Small Hydro. Vietnam’s small river basins consisting of short rivers and high river bed grades have enabled the building of 200 small hydropower plants of between 0.1 MW and 30 MW, and 800 more are in planning stages. Most projects are in the Son La, Kontum, and Lao Cai provinces.

Biomass. An age-old agricultural nation, Vietnam long ago adopted biomass for fuel, burning forestry, solid waste, and agricultural byproducts. The country produces nearly 53 million tons of agricultural waste, including rice husk from paddy milling stations, bagasse from sugar factories, coffee husks from processing plants in the Central Highlands, and wood chips from wood-processing industries. However, no projects set up to produce power using rice husk in the Cuu Long Delta localities of Can Tho, Dong Thap, and Tien Giang have succeeded so far, officials note. The Go Cat landfill 1-MW waste-to-energy plant has been operating since 2005 in Ho Chi Minh City, and two 40-MW power plants burning solid waste are in the pipeline. Future plans call for 500 MW of new biomass power in sugar mills by 2020, which will be expanded to 2,000 MW by 2030.

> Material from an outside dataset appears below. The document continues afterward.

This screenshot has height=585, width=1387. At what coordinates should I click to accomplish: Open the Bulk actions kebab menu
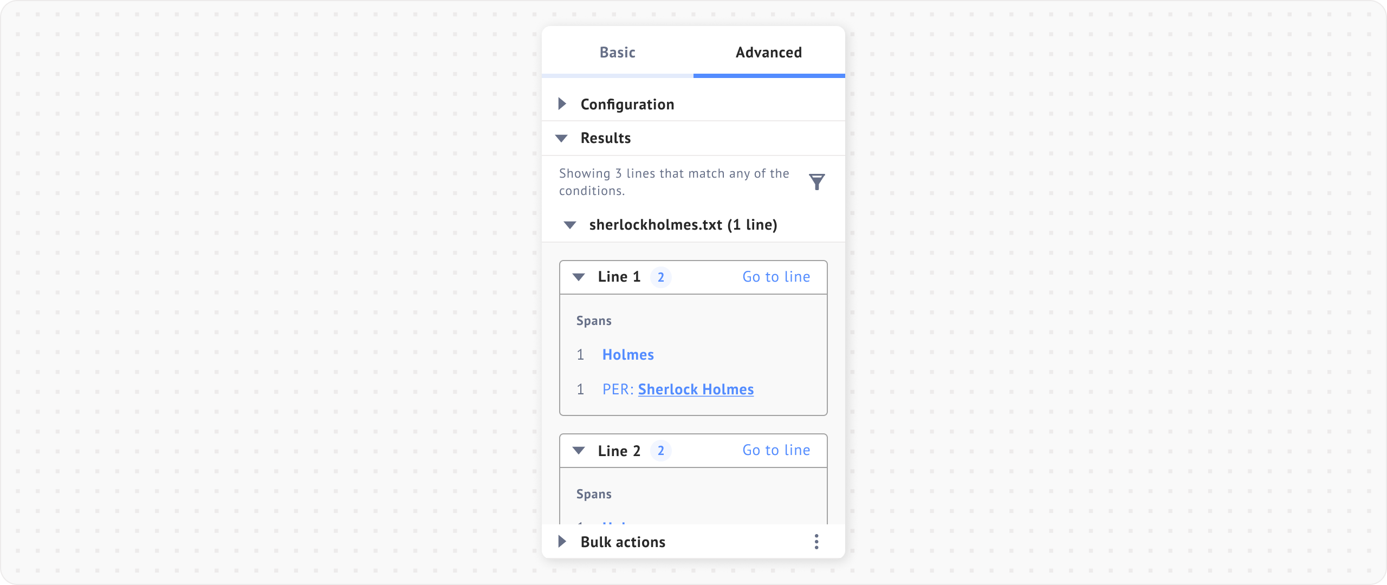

Geothermal. More than 300 hot streams with temperatures from 30C to 148C (86F to 298F) traverse northwestern and central Vietnam, but only about 400 MW of the country’s 1,400 MW potential could be exploited by 2020. No geothermal power installations have yet been reported in the country.

Sharpening an Iron Rod

According to Vietnam’s Master Plan VII, during the 2006–2015 period, and looking toward 2025, energy growth is forecast, in a baseline scenario, at 17% percent annually and in a high scenario at 20% per year. As Vietnam energy expert Nga Dao puts it, “For every one percent increase in GDP, therefore, power output must increase by at least two percent.”

But even if Vietnam were to meet its goals to build as much as 75,000 MW of capacity by 2020, as ordained by its master plan, it wouldn’t be enough, Tran Viet Ngai, chair of the Vietnam Energy Association, told English online newspaper Vietnam Net last August. “If the economic growth rate is higher, at 7–8 percent per annum and the living standards get improved, the capacity would not be able to meet the demand, while rural areas would face electricity shortage,” he said. Ngai was also unconvinced that the country would reach its basic goal, citing a failed previous master plan. From 2001 through 2010, under Master Plan VI, the country’s capacity grew just 3,870 MW annually.

Meanwhile, several challenges will need to be overcome, including diversifying its energy mix, securing future fossil fuel supplies, rooting out corruption, and raising enough capital to build new projects. Making strides in these realms will require a reasonable energy pricing mechanism, a phase-out of energy subsidies to achieve market prices, and improved coordination between government policy-making entities to implement policies.

The nation has made marked progress in several aspects of its power sector over the past two decades, and in two more decades, much more could certainly change. An old Vietnamese saying puts it best: Sharpen an iron rod enough, and it will become a needle.

Sonal Patel is POWER’s senior writer.